What do you do when you’re preparing for a master’s thesis defense? I’ll tell you – you write a rap about it.

Does it matter that you listen to musicals instead of rap, your voice is better suited to Disney princess songs than to Eminem, and you prefer waltzing to hip-hop?

Not a whit.


Channeling Fresh Prince.*


Shakespeare’s Rapper**

Let me tell you how it happened when I scheduled my defense
When I wondered what was happenin’ and everythin’ was tense
My adviser said the main thing was for me to play it cool
But it’s not so easy goin’ when you’re feelin’ like a fool

Like a fool
Like a fool
‘Fraid of lookin’ like a fool

So I made myself a name-tag for a Master’s candidate
And I told the whole committee that the time was gettin’ late
Then they asked me who was Shakespeare and I felt a kind of shock
Stammered Bacon-Oxford-Washington while pleadin’ with the clock

With the clock
With the clock
Wishin’ light speed to the clock

But I knew we’d hit the moment; my degree was on the line
So I hit the rewind button and I told ’em I was fine
If you wanna know the answer to this pressin’ mystery
Then you gotta ask me nicely ’cause it’s in my custody

Got it under lock and key

They were full of expectation, I could see it in their eyes
Listen close, I said, I’ll say it once, you know I tell no lies
Then I slid across the table my examination form
And I said you gotta sign this if you want me to inform

To inform
To inform
Gotta pay me to inform

There and then I saw their signatures appear upon the page
And I said next time you’ll laugh when you see Shakespeare on the stage
‘Cause by then you’ll understand a joke you can’t find in his book
You can never trust a grad who has a lean and hungry look

Hungry look
Hungry look
Then I ran out like a crook

*generally, accents on syllable 3, 7, 11, and 15
**The lyrics of this rap, like many, have no connection to reality.
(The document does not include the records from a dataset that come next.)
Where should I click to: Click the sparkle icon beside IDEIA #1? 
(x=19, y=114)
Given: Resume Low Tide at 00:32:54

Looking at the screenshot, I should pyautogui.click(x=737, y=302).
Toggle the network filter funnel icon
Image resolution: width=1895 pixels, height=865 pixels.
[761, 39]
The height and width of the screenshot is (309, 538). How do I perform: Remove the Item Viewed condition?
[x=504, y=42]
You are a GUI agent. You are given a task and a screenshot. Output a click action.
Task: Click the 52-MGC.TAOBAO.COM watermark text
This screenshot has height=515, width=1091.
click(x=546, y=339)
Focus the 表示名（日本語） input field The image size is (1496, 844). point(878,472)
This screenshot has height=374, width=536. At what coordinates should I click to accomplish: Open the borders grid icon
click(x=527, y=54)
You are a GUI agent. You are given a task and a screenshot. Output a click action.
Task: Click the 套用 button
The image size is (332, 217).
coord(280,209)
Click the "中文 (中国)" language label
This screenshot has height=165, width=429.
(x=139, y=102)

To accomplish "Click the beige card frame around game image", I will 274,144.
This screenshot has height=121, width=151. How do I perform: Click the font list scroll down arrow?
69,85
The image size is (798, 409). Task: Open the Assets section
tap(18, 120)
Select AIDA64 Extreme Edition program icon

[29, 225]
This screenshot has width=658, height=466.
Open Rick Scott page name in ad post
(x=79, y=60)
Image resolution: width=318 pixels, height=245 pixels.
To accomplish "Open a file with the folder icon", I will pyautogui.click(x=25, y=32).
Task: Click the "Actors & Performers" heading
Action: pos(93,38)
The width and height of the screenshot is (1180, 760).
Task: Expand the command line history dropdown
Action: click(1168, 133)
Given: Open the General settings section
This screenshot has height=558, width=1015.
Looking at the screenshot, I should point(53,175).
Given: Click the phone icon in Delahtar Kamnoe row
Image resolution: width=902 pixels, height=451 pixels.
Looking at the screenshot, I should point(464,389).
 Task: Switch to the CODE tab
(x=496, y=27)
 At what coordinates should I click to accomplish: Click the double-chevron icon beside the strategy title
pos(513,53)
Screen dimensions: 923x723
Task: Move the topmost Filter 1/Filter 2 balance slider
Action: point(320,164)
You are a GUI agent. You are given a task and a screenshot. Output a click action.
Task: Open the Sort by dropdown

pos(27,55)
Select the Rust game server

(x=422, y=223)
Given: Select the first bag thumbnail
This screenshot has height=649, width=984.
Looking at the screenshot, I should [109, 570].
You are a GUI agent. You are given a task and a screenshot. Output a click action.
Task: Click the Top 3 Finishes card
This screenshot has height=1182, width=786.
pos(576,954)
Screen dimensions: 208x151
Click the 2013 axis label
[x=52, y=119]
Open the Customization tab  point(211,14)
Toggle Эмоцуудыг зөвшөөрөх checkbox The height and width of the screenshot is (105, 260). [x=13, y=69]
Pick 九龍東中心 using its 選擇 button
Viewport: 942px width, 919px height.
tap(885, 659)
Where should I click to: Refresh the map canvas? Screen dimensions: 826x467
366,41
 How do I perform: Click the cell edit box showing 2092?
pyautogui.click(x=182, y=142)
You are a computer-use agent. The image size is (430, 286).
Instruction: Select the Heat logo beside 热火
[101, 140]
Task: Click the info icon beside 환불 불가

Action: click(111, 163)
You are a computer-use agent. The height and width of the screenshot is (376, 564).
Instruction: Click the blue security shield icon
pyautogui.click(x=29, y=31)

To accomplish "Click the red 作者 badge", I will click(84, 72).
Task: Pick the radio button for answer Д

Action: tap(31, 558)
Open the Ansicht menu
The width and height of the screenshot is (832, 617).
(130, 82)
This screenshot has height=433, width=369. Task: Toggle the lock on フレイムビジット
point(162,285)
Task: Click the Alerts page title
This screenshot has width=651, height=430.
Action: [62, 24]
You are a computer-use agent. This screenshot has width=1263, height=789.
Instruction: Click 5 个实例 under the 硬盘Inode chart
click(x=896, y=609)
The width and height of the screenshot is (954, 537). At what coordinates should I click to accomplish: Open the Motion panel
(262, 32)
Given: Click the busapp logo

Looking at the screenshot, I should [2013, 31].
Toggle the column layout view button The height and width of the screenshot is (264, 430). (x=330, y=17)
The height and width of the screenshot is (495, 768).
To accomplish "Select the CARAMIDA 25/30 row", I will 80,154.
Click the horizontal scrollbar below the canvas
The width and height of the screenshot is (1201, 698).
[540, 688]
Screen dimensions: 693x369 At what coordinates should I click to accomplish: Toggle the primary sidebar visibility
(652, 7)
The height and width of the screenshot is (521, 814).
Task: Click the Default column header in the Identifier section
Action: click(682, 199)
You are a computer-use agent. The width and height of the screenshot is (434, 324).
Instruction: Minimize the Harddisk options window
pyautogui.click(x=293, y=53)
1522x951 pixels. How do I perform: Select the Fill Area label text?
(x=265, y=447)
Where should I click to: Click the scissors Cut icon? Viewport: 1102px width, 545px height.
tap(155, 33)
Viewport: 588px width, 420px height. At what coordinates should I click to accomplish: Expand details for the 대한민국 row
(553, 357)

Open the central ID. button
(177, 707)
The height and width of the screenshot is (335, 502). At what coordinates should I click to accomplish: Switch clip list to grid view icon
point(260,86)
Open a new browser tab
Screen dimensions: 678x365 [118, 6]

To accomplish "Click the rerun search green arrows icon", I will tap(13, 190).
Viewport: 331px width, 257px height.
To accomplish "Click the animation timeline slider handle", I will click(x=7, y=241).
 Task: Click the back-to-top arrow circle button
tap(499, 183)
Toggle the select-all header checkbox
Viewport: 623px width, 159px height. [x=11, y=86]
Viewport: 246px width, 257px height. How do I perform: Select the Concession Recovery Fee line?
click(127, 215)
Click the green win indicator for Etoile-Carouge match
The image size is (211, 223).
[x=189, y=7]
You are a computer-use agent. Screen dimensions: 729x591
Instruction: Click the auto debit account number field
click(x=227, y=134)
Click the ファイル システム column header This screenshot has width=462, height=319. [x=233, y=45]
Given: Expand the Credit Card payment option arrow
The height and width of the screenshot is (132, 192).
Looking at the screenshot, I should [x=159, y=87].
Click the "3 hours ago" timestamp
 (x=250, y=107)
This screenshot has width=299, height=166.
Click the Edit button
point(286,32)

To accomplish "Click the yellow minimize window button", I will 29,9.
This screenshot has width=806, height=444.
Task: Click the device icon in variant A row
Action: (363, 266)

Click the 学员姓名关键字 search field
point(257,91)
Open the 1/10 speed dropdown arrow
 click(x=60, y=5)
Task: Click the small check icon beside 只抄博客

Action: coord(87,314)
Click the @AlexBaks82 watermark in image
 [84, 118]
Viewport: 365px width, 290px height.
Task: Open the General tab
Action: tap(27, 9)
Hungry grad students just want to be fed, and are generally very trustworthy and docile. Yours truly also has no desire to comment on who this W.S. fellow might be.


Published by Jen

The author of Snark on the Side is not your average run-of-the-millennial generation. Jen is a contradiction in terms: a graceful klutz, a smart blond, a math-savvy English degree-holder, a southern liberal, and an adult amateur equestrian who doesn’t match her saddle pads. Snark on the Side is a work in progress, born out of years of rambling email newsletters and anthropomorphized Christmas letters, small town observations, and the ever-present irony of pursuing a career with a degree in English literature. Thanks for visiting!

2 thoughts on “The Defense Rap

  1. If they signed, I'm guessing you passed! Congrats!Let me know when you need to schedule an I'm-losing-my-mind-and-need-to-step-away-from-this break!

  2. 😛 As I said, unfortunately no correlation to reality. My defense is Tuesday. (And–probably a good thing–I'm not planning to use such devious tactics!)